The better half sets sail from Newark to developing countries like India, Pakistan, or Uganda, where – again – locals will sell the clothing at stalls. Over the course of his career, Stubin has seen a steady increase in the stream of excess clothing coming to Trans-Americas. The fashion industry is deliberately driving that change, he said, by constantly offering new models.

“You only have to think of it in terms of kids’ sneakers,” he said. “As a kid I got a new pair of sneakers every spring, the same model as the year before and the year before. Today, a new model comes out in April, June, August.”

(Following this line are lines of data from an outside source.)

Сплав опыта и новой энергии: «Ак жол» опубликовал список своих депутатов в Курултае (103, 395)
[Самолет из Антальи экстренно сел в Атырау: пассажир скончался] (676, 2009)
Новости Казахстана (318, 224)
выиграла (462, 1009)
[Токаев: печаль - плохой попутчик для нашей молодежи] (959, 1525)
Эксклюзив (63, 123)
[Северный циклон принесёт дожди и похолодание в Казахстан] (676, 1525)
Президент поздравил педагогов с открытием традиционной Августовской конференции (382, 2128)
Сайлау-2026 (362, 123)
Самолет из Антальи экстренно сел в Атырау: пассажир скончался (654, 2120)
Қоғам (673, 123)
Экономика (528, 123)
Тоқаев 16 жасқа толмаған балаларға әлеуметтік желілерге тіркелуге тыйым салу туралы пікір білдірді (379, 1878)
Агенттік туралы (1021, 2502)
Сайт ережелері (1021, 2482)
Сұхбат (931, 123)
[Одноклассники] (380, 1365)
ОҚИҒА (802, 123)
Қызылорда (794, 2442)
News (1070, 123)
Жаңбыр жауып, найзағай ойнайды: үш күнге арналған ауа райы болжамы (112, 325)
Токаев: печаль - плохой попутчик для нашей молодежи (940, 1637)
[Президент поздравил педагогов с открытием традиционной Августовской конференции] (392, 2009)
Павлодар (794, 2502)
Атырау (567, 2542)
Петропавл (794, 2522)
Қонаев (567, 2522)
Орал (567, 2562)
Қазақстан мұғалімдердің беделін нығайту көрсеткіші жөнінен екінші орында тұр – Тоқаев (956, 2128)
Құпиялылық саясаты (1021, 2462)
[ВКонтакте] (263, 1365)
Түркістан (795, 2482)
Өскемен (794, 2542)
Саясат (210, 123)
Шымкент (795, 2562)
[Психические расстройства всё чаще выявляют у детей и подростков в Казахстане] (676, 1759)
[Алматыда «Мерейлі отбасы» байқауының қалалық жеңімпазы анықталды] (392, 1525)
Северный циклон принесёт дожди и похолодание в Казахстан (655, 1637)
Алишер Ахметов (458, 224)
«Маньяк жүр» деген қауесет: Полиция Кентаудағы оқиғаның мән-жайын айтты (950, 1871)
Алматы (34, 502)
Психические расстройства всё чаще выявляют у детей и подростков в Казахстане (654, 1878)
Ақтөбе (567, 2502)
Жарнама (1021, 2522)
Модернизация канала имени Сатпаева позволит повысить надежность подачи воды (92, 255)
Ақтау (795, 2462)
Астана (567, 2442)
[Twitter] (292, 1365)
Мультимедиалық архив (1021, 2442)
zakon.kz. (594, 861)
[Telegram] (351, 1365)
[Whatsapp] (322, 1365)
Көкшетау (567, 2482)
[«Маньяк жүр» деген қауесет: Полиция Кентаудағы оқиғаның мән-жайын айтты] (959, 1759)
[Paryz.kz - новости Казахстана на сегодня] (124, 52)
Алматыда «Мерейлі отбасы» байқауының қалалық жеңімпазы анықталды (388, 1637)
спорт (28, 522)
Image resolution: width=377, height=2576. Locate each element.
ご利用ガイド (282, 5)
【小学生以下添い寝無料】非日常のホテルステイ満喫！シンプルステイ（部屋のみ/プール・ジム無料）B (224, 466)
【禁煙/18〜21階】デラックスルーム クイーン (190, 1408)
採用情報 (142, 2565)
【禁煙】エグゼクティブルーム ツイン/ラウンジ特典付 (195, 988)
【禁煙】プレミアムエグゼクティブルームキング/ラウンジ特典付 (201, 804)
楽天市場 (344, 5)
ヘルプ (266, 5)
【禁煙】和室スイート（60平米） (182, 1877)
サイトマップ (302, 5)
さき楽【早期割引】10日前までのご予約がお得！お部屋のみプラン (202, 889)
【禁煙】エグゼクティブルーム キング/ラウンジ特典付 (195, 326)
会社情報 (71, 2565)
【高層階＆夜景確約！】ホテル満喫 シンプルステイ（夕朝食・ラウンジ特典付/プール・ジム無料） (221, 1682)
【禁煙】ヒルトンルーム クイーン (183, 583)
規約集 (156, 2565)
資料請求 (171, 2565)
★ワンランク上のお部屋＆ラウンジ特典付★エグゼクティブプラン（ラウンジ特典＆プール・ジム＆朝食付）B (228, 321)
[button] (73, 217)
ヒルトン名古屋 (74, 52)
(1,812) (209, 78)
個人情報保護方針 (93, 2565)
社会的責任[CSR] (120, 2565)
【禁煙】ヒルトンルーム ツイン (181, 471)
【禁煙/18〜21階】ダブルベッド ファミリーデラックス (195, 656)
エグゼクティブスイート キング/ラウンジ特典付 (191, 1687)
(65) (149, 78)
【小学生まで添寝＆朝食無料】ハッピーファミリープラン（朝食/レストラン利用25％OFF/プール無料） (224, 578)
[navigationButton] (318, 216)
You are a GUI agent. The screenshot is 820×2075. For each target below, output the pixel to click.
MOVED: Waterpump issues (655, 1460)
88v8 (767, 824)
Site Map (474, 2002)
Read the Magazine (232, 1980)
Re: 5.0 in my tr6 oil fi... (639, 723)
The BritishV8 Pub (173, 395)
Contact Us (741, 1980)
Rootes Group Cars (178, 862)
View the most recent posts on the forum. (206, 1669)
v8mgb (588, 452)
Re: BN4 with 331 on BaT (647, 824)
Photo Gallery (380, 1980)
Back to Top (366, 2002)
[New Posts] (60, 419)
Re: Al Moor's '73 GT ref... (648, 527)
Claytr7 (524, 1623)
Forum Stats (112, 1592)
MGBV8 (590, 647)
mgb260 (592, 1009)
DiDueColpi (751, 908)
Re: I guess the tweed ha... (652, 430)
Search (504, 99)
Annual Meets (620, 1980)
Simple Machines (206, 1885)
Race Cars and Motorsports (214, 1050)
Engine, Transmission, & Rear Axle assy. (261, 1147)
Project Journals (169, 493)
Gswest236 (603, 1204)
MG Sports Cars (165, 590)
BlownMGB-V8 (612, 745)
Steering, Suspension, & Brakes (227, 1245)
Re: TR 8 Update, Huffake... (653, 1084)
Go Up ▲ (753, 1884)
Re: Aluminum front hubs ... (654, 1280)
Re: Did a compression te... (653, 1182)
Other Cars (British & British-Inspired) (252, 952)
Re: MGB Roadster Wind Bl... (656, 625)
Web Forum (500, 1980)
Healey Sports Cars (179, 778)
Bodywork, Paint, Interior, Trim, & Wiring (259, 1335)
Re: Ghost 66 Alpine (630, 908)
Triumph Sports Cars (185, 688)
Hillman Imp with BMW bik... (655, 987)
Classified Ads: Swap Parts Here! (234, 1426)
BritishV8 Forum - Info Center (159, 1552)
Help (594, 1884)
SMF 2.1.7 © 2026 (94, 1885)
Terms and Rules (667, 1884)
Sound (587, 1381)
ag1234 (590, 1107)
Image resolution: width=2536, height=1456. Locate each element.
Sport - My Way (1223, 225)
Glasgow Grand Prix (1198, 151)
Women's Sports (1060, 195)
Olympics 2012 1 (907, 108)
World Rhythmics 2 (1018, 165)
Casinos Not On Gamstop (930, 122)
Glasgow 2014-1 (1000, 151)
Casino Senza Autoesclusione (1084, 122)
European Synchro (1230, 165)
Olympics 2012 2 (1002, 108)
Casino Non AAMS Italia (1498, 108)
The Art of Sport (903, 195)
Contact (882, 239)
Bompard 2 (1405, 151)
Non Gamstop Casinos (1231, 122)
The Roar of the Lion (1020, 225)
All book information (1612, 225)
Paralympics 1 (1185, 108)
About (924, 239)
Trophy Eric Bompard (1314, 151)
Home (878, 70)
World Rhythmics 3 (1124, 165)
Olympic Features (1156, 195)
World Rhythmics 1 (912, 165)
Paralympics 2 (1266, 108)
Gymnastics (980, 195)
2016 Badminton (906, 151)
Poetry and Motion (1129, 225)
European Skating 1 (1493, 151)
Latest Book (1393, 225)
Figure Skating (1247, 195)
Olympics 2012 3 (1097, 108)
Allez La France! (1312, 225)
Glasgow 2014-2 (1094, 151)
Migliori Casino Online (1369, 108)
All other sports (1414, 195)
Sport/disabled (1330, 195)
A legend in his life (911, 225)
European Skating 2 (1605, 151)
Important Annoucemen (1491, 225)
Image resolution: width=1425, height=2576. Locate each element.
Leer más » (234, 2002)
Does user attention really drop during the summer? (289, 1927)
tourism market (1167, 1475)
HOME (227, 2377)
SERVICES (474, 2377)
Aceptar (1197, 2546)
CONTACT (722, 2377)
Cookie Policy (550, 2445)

A small but growing fraction of the mountain of excess will be hand-plucked by Trans-America’s sorters, and end up in windows of American vintage boutiques with high price tags attached. Ironically, they won’t be the clothes that are in the best condition.

“I can find a t-shirt with an imprint on it that’s been washed out and looks terrible. If I sold it to Africa, the people where it ends up wouldn’t even wear that,” said Stubin. “In most of the poor countries we ship to, it’s important that the quality of the clothing be good and strong. Fashion’s not the critical issue. If I sold it here in the United States in a boutique, people might like that.”